PE Tutorial 6: Import Table (Introduction Table)
Our class will learn to introduce the table. First warned, for readers who are not familiar with the introduction table, this is a long and difficult course, so I need to read more, it is best to open the debugger to analyze the related structure. Dear, hard work!
Download example.
theory:
First, you have to know what is introduced into a function. An introduction function is called by a module but is not in the caller module, thus named "import (introduction)". The introduction function is actually in one or more DLLs. Some function information is only retained in the caller module, including the function name and its resident DLL name. Now, how can we find the information saved in the PE file? Go to Data Directory to seek the answer. Review a one more, the following is PE Header:
Image_nt_headers STRUCT SIGNATURE DD? FileHeader Image_File_Header <> OptionalHeader Image_Optional_Header <> iMage_NT_HEADERS Ends
The last member of Optional Header is Data Directory (data directory):
Image_optional_header32 structure .... loaderflags dd? Numberofrvaandsizes DD? DataDirectory image_data_directory 16 DUP (<>) image_optional_header32 Ends
Data Directory is an image_data_directory structure architecture, a total of 16 members. If you still remember that the section table can be seen as the root directory of the PE file, it can also be considered that Data Directory is the root directory of logic elements stored in these sections. Clearly, Data Directory contains the location and size information of the important data structures in the PE file. Each member contains information about an important data structure.

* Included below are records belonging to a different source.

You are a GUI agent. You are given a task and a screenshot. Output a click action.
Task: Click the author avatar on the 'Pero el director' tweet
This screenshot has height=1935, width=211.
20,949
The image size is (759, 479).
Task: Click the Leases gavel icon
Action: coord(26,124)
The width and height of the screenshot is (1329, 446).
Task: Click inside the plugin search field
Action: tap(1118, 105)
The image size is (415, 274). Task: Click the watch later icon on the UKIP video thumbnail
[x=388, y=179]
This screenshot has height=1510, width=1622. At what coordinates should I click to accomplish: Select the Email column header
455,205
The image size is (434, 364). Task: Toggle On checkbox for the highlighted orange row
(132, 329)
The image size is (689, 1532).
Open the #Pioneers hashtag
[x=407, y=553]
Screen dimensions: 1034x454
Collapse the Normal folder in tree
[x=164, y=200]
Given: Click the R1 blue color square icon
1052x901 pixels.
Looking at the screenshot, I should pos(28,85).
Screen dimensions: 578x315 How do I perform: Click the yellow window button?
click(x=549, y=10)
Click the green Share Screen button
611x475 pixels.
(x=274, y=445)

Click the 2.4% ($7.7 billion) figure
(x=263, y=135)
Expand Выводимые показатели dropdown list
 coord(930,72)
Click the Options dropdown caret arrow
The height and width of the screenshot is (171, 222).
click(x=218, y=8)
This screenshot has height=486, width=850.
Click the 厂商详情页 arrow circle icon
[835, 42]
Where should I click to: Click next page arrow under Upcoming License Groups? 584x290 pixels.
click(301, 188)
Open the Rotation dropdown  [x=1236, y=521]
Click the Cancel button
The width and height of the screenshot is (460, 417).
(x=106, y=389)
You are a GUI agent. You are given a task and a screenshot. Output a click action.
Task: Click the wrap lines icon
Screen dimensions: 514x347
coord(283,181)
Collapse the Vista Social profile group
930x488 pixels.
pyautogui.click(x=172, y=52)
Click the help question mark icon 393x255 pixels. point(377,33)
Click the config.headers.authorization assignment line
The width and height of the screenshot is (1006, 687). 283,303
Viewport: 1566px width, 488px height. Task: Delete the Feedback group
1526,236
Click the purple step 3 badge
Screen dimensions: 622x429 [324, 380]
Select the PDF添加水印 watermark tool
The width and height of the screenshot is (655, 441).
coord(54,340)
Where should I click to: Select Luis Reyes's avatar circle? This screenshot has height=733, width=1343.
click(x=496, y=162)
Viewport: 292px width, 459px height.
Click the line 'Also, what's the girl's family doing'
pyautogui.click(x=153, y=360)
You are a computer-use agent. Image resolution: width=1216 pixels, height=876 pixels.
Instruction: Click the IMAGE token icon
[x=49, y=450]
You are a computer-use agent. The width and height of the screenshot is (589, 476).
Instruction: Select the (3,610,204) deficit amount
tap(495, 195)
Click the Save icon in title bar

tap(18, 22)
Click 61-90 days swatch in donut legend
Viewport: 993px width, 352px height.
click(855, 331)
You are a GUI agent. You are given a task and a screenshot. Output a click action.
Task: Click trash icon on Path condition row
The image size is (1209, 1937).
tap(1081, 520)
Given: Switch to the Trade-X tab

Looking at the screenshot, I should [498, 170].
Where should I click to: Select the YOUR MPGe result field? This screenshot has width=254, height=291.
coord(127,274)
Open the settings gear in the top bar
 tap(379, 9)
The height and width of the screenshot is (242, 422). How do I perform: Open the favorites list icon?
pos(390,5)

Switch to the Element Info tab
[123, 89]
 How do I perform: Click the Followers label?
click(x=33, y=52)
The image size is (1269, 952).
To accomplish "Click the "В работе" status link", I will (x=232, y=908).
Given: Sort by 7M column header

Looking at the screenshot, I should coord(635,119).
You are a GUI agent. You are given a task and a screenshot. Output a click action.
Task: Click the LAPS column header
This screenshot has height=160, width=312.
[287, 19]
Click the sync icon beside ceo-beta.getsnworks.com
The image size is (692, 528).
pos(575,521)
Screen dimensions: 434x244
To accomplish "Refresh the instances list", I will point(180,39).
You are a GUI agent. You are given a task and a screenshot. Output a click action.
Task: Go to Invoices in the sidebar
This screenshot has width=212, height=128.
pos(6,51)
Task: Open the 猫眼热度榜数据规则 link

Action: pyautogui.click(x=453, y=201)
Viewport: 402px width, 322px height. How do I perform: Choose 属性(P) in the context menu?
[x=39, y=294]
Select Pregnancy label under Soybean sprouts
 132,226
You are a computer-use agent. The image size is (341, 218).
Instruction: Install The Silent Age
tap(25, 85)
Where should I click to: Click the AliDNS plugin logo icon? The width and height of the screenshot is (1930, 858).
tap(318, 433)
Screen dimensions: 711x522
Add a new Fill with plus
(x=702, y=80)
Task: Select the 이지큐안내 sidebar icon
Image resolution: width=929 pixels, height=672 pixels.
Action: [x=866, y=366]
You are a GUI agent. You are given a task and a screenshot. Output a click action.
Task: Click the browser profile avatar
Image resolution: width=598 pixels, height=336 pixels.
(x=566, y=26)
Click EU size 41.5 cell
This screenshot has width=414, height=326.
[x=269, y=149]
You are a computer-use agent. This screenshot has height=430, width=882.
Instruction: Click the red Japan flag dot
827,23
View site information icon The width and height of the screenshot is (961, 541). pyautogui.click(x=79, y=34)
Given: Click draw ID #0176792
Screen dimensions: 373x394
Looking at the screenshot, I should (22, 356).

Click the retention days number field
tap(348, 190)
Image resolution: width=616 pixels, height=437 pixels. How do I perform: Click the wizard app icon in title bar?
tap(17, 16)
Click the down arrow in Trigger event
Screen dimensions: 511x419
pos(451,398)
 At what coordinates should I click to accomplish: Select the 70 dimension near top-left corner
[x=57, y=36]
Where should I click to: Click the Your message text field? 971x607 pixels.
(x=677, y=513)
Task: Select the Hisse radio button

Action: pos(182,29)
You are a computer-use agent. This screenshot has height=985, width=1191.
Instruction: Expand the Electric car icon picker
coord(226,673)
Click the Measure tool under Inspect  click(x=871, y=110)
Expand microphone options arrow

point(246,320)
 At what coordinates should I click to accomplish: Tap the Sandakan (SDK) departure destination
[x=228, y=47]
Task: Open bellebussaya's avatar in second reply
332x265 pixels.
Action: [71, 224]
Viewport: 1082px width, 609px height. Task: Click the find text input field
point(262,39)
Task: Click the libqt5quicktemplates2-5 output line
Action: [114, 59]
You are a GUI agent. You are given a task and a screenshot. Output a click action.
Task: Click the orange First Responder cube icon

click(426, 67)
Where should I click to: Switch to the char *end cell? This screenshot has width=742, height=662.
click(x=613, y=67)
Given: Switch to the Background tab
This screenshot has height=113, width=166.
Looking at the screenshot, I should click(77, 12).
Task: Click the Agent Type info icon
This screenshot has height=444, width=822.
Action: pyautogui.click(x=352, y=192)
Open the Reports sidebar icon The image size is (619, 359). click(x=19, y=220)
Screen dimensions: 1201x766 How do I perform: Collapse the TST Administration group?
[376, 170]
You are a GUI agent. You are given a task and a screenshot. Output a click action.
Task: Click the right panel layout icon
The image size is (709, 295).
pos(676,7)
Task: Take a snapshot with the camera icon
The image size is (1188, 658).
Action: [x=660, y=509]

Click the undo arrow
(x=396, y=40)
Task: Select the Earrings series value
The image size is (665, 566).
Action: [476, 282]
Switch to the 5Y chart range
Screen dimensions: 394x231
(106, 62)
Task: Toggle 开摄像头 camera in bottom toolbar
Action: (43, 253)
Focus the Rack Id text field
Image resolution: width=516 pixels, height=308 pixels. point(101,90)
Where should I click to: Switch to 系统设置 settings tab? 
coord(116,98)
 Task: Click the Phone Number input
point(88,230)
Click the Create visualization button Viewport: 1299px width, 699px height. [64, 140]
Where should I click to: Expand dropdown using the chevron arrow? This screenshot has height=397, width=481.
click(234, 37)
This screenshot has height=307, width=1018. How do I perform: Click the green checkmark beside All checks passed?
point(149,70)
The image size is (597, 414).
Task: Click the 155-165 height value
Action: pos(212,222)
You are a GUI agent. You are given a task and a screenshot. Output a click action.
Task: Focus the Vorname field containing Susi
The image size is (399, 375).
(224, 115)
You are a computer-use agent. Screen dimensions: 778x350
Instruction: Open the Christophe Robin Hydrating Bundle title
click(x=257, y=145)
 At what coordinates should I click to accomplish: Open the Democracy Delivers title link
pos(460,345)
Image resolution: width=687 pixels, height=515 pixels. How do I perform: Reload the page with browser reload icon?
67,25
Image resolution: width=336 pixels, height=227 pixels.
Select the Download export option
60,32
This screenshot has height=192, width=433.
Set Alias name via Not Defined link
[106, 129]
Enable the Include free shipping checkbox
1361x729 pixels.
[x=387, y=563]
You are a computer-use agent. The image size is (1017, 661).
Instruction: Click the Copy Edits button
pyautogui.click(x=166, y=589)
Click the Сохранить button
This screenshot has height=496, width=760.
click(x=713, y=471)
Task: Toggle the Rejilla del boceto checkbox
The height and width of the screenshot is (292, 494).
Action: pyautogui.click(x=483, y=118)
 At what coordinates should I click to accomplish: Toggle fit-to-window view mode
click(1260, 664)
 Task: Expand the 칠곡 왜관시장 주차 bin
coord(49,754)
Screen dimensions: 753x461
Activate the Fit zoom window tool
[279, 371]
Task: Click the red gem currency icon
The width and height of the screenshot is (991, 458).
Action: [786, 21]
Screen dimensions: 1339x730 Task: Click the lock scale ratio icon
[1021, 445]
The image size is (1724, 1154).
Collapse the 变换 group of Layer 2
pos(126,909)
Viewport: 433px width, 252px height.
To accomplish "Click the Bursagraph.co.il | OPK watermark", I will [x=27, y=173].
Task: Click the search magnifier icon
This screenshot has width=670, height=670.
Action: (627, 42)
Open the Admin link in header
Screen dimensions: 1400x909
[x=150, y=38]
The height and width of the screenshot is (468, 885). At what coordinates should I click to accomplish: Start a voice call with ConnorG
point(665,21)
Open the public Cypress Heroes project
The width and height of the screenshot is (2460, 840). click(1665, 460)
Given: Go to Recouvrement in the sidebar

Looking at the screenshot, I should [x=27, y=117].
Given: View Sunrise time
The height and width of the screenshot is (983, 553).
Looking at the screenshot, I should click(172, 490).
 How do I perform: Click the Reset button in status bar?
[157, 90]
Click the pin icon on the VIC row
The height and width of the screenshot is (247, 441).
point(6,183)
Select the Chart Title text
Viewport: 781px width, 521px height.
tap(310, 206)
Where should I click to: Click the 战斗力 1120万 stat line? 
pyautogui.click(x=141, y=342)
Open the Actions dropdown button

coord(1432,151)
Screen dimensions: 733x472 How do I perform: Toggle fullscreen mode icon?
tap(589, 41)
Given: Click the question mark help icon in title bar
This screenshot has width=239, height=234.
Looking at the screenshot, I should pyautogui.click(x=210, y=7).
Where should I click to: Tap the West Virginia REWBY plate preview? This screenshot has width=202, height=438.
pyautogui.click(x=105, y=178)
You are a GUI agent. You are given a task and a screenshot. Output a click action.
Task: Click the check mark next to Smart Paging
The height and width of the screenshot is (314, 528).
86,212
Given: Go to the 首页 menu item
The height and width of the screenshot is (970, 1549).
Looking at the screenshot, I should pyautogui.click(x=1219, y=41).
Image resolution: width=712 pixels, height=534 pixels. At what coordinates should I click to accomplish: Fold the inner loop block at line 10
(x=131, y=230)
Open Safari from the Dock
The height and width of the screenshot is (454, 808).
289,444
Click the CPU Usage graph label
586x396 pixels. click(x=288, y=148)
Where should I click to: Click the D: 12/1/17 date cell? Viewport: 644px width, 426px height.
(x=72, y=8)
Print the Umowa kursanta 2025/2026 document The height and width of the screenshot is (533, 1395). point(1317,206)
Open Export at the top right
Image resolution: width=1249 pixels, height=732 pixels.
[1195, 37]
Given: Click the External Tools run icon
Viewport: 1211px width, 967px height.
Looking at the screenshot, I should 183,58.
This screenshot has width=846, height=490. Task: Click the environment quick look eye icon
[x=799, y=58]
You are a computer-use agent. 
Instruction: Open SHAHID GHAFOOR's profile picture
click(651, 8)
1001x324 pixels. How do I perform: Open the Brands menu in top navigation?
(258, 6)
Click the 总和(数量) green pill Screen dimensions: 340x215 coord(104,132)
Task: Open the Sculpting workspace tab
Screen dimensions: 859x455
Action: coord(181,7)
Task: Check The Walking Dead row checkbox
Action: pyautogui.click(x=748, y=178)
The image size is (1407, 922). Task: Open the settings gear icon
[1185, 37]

Member Info inside0 Export symbols1 Import symbols2 Resources3 Exception4 Security5 Base relocation6 Debug7 Copyright string8 Unknown9 Thread local storage (TLS) 10 Load configuration11 Bound Import12 Import Address Table13 Delay Import14 COM descriptor
The above golden display is what I am familiar. Understanding the Data Directory contains the domain, we can take care of them carefully. Every member of Data Directory is the type of image_data_directory, which is defined as follows:
Image_data_directory STRUCT VIRTUALADDRESS DD? ISIZE DD? Image_Data_directory Ends
VirtualAddress is actually a relative virtual address (RVA) of the data structure. For example, if the structure is about Import Symbols, the domain contains RVA to the image_import_descriptor array. Isize contains the number of bytes indicated by VirtualAddress.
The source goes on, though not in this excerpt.